Confused about global/local id

Discussion created by notyou on Mar 27, 2010
Latest reply on Mar 31, 2010 by notyou

I'm trying to perform matrix multiplication and I have the code correctly running on the CPU when the arrays are flattened.

When I run it on the GPU however, it only works for every 16th array index, which if I'm not mistaken, means it's not running it on every local_id thread.

Can someone walk through my thought process below and let me know where I'm wrong.

I am testing with an int array of size 256 (16x16). The max work group size is 256. Here, when I use row (= get_global_id(0)), it comes back with 0-15 => so it's creating 16 work groups with 16 threads each. Why doesn't it create one work group with 256 threads?
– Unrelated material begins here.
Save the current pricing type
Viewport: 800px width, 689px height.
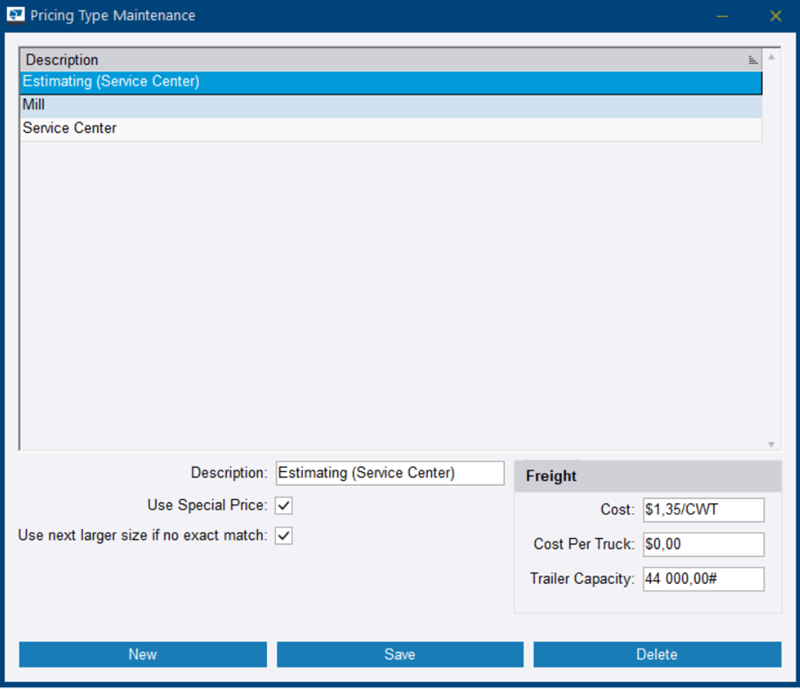click(400, 654)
Then, when I use col (= get_local_id(0)), it only gets the first thread's id and so it only runs for the single column. Can someone explain to me what exactly I'm doing wrong, and why it's not getting the local_id for every thread? Thanks.


__kernel void global_MM(__global int *A, __global int *B, __global int *C, int dimensions) { int value = 0; int row = get_global_id(0); int col = get_local_id(0); for(int i = 0; i < dimensions; i++) value += A[row * dimensions + i] * B[i * dimensions + col]; C[row * dimensions + col] = value; }